C'est tout l'enjeu aujourd'hui de la survenance, postérieure à la délivrance d'un certificat d'urbanisme, voire d'une autorisation d'urbanisme, d'un plan de prévention de risques incendie, par exemple. Une telle modification portera atteinte à l'effet cristallisateur du certificat d'urbanisme.
– Comment renforcer le certificat d'urbanisme ? – Le certificat d'urbanisme a été créé pour vendre de la sécurité . Pourtant, il a été régulièrement « déshabillé », pour en garantir de moins en moins – et le certificat tacite a sans doute été son fossoyeur. Son utilité demeure toutefois, notamment dans un contexte où la délivrance des autorisations d'urbanisme est objectivement plus difficile.
Aussi l'on peut rêver à des évolutions :
  • La durée de validité du certificat d'urbanisme pourrait être portée à vingt-quatre mois, voire être alignée sur la durée de validité des autorisations d'urbanisme. Ainsi, un permis de construire est valable trois ans. On peut aussi rappeler que dans le périmètre d'un lotissement, les règles d'urbanisme sont cristallisées pendant cinq ans et que c'est un temps long nécessaire à la délivrance des autorisations d'urbanisme. Cette augmentation de la durée de validité du certificat d'urbanisme devrait aussi pouvoir produire des effets pour la délivrance d'un permis modificatif. En effet, dans l'hypothèse de la délivrance d'une autorisation d'urbanisme dans la période de validité d'un certificat d'urbanisme, on pourrait se demander s'il ne faudrait pas étendre ses effets cristallisateurs à la délivrance d'un permis modificatif s'il est nécessaire, sans même l'encadrer dans ce cas dans une durée de validité, de façon à lui permettre de mener l'ouvrage à son terme et d'obtenir la non-opposition à conformité.
  • On pourrait étoffer la qualité des informations données. Notamment, on ne devrait pas attendre la demande de permis de construire pour s'assurer complètement de la constructibilité d'un terrain. Il faudrait aussi délivrer des informations plus exploitables. Le certificat d'urbanisme se contente de lister les servitudes d'utilité publique, sans donner les informations qui permettraient au bénéficiaire du certificat de mesurer l'impact de la contrainte. C'est désormais un catalogue de données techniques qu'il est difficile d'expliquer aux clients : par exemple, quelles sont les conséquences d'un périmètre d'exposition au bruit ? Le certificat d'urbanisme mentionne désormais des informations qui ne tiennent plus seulement aux règles d'urbanisme. Dans un souci d'efficacité, ne devrait-on pas étendre les informations à celles du ressort du Code de la construction et de l'habitation, par exemple ? Mentionner un arrêté de péril ? L'information serait ainsi plus complète pour le bénéficiaire.

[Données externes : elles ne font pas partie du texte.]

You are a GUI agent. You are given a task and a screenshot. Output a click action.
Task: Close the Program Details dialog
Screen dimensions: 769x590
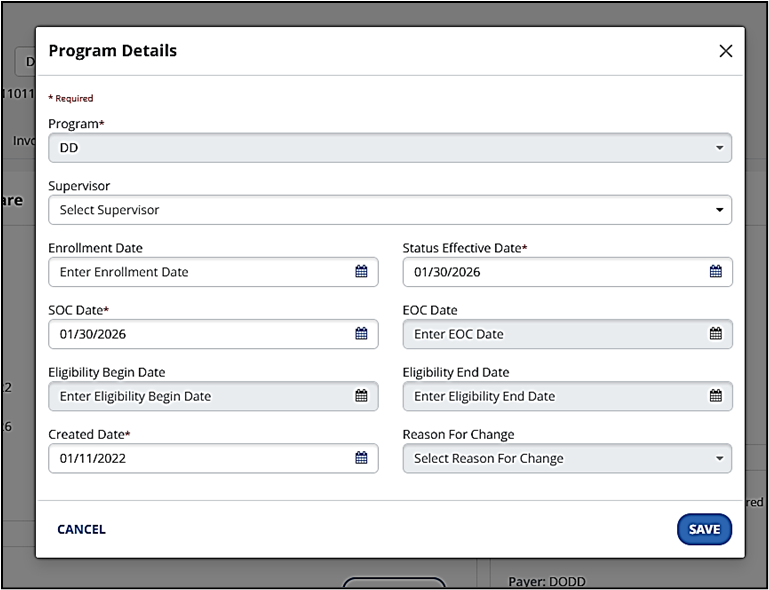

  • Restaurer un certificat d'urbanisme exprès, ou pénaliser les collectivités qui ne délivrent plus de certificat exprès. Par exemple, il pourrait être convenu que s'il y a eu délivrance d'un certificat d'urbanisme tacite, l'autorité compétente soit obligée de délivrer, si on lui fait la demande, une autorisation d'urbanisme exprès dans un délai plus court que le délai normal.